Vaya por delante una aclaración: no he leído las novelas de Padura en que se basa la cinta, por lo que el siguiente artículo se refiere única y exclusivamente al presente y, digámoslo ya, excelente film y tan sólo elucubra sobre los escritos de Padura. Dicho lo cual, nos metemos en harina.

Como he comentado más arriba, la cinta dirigida por Félix Viscarret respira Caribe. Se abre la cinta con una imagen de la capital cubana anocheciendo, seguida de un camión de limpieza que impregna las calles de ese vapor tan de cine negro. En apenas unos planos la inteligente puesta en escena del director nos presenta a uno de los personajes más importantes del film, la urbe Habanera, de manera que todo aquel que ha estado allí la reconozca -Un amigo comentó al ver la cinta que todos y cada uno de los planos del film olían a la Habana- y además nos prepara para vivir esa historia policial.

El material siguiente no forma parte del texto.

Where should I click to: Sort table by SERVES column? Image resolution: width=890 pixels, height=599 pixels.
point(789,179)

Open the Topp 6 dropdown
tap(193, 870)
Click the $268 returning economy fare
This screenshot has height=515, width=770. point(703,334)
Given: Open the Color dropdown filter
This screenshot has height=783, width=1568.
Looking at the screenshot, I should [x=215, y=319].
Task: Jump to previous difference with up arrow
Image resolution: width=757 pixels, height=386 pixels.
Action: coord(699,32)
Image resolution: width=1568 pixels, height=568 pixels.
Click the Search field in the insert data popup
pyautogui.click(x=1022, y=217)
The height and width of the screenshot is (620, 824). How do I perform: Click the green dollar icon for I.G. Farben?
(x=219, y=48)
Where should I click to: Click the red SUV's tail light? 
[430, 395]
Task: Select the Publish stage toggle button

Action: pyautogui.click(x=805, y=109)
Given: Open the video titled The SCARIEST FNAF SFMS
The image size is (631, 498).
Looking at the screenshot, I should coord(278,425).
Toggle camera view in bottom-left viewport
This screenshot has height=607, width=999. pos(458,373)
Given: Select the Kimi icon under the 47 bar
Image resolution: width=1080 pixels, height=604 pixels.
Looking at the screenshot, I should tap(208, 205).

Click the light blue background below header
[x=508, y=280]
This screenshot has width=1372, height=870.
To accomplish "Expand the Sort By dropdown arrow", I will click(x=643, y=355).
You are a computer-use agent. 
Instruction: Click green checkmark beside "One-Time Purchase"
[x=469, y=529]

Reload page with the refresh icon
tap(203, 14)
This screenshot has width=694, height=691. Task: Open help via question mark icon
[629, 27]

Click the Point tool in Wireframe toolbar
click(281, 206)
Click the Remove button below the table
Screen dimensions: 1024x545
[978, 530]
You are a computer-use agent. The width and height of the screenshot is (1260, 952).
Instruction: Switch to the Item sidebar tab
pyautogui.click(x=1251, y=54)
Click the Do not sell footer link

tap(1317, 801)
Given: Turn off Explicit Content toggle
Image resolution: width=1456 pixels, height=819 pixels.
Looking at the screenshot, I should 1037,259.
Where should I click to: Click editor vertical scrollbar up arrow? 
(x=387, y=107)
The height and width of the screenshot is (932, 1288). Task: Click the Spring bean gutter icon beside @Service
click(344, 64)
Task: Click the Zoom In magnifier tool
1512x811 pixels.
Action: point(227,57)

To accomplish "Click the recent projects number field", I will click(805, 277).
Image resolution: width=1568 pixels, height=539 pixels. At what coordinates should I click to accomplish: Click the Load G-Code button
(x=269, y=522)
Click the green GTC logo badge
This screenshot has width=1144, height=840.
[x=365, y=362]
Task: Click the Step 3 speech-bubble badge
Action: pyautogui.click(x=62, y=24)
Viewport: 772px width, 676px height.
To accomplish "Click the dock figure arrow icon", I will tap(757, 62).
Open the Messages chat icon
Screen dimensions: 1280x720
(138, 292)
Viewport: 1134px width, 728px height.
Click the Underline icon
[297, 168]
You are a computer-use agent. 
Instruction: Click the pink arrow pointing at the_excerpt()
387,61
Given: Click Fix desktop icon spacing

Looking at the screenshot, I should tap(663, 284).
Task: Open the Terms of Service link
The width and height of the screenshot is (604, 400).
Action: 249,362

A su vez también nos presenta al protagonista, Mario Conde (Jorge Perugorría), un policía con el mismo desencanto vital que transpiraban Phillip Marlowe o Sam Spade, con la diferencia de que este detective encuentra una razón para vivir: Karina (Juana Acosta). Ella, enigmática y seductora, le lleva a una nueva adolescencia que le hace recuperar sus sueños de escritor. Esa adolescencia lejana y perdida que recuerda entre risas, música y rones con esos amigos suyos de toda la vida -y que todos tenemos- que están igual de jodidos que él por haber dejado escapar sus sueños es, en realidad, el tema principal del film. Se da la circunstancia de que Conde es policía y un caso le lleva, precisamente, a ese lugar donde pasó la adolescencia, el instituto de La Vívora.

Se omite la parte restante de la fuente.